Società e giocatori non si sono sottomessi alle indicazioni di un gruppo di tifosi, né hanno dato dimostrazione di non attaccamento alla maglia e alle regole sportive: bensì, bisogna onestamente inquadrare l'episodio, compreso il momento di consegna delle maglie ai magazzinieri, nella sua contestualità. L'obiettivo primario era di normalizzare il più celermente la situazione e fare in modo che la gara potesse riprendere.
Non c'è stata qualsivoglia ulteriore iniziativa, figlia del momento o dettata dall'istintività o dalla deresponsabilizzazione di alcuno. Il pianto e lo sconforto di alcuni atleti, semmai, testimonia il dispiacere e l'attaccamento ai colori della società e, più in generale, al movimento dello sport.
E' certamente più facile, ex post, sostenere la miglior tattica per depotenziare ciò che stava accadendo in quei momenti. Ma all'istante nessuno aveva terapie o soluzioni certe. Di comune accordo si è scelto di attuare un piano di prudenza, buon senso e autocontrollo.
Molti hanno condiviso, a giudicare dalla tanta solidarietà di tifosi, famiglie, giovani e appassionati dello sport vero (di cui diversi neanche genoani), ma anche dal mondo professionale. Altri, invece sono stati più severi, ritenendo che si siano commessi degli errori. Certo, non si può sapere chi avrebbe avuto ragione.
Avrei auspicato anche una maggiore solidarietà istituzionale, ma forse le globali tensioni e difficoltà del momento, non hanno reso possibile questo mio desiderio. Chiedo, però, che ciò non dia adito a giudizi di colpevolezza. Di certo, su un punto vorrei essere chiaro, come persona e come dirigente sportivo: la lotta alla violenza e la maggior sicurezza negli stadi, sono da sempre stati un obiettivo per il Genoa Cfc, sotto la mia gestione.

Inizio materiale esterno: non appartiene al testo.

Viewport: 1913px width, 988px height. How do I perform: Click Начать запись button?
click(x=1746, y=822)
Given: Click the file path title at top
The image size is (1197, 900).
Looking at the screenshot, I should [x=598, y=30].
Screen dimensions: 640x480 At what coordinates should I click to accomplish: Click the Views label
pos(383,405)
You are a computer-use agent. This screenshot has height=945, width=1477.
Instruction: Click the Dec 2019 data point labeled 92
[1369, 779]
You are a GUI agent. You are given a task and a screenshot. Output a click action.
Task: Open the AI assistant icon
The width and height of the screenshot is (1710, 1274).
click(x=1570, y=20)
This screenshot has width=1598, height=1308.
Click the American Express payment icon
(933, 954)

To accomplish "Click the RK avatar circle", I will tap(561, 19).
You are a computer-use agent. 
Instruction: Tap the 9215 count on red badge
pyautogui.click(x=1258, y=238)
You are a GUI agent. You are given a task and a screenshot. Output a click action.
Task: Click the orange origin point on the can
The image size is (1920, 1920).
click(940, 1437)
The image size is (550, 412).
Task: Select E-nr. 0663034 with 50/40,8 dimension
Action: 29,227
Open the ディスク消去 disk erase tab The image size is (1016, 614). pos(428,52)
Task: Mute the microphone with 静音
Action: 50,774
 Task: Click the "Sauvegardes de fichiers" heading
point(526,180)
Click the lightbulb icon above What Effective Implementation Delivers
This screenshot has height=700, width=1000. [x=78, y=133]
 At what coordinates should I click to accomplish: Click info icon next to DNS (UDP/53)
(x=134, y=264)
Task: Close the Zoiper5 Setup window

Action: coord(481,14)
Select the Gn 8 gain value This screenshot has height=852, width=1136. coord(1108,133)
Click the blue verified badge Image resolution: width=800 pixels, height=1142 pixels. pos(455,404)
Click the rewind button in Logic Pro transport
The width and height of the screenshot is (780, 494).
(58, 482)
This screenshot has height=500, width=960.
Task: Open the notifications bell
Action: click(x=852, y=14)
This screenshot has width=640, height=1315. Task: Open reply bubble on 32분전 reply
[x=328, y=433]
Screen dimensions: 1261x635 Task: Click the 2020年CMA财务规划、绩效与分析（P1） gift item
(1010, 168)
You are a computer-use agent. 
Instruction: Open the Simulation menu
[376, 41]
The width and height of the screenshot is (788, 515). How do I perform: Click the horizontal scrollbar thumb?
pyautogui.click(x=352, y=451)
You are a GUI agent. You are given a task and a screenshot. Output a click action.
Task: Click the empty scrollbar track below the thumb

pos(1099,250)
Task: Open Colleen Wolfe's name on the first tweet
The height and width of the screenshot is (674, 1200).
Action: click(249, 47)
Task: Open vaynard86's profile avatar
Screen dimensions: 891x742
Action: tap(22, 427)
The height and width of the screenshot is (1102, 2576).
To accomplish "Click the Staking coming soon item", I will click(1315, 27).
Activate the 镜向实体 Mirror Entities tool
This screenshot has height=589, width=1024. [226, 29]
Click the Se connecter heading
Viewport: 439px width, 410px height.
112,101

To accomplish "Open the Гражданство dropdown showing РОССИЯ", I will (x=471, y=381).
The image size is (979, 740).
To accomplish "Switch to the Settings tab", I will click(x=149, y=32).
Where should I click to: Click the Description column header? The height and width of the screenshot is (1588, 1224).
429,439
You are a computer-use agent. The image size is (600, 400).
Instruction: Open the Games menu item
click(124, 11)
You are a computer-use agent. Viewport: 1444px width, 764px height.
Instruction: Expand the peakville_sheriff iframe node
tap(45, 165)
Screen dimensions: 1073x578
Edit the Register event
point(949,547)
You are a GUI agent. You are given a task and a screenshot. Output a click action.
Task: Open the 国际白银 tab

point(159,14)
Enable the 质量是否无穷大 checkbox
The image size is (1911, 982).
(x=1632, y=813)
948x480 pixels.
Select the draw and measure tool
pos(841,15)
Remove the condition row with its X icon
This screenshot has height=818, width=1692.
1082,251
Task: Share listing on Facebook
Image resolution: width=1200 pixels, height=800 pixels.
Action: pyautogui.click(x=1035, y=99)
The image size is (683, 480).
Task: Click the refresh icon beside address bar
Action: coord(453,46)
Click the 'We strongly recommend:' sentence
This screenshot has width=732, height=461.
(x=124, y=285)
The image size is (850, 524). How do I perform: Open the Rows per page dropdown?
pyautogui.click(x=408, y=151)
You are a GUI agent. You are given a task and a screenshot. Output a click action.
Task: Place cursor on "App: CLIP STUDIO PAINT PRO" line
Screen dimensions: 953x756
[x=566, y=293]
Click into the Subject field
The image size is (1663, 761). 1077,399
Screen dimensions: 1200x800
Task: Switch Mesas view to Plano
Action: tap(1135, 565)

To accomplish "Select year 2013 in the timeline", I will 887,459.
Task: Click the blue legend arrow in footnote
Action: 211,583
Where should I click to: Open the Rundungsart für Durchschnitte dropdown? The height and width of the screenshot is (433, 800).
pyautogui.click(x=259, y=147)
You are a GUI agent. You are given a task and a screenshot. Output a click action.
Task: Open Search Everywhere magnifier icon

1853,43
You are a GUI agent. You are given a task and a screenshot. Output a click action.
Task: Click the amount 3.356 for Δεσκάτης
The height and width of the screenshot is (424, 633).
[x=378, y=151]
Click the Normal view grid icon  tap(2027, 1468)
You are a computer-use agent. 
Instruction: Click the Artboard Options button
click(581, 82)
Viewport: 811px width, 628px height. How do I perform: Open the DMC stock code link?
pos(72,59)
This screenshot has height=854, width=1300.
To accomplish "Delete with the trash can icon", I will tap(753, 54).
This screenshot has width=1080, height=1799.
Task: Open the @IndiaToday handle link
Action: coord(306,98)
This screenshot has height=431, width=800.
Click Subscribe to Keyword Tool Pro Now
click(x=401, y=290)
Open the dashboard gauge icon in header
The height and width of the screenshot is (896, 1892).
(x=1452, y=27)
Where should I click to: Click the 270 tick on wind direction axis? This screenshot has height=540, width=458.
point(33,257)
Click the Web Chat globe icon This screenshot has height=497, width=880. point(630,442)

Mi piacerebbe pensare a un futuro diverso: con supporter che plaudono i propri beniamini, ma sanno accettare il risultato sportivo anche se negativo per i propri colori, che sappiano plaudere anche la squadra avversaria. Mi piacerebbe pensare ad un futuro diverso con uno stadio pieno di famiglie con bambini, giovani e anziani insieme per assistere ad un evento di spettacolo e di sport.
Questi valori la società che mi onoro di rappresentare - il club più antico d'Italia, Genoa Cfc 1893 - ha sempre coltivato e portato avanti. E in questi valori in cui crede e crederà, cresce l'intero movimento dalla prima squadra al suo settore giovanile.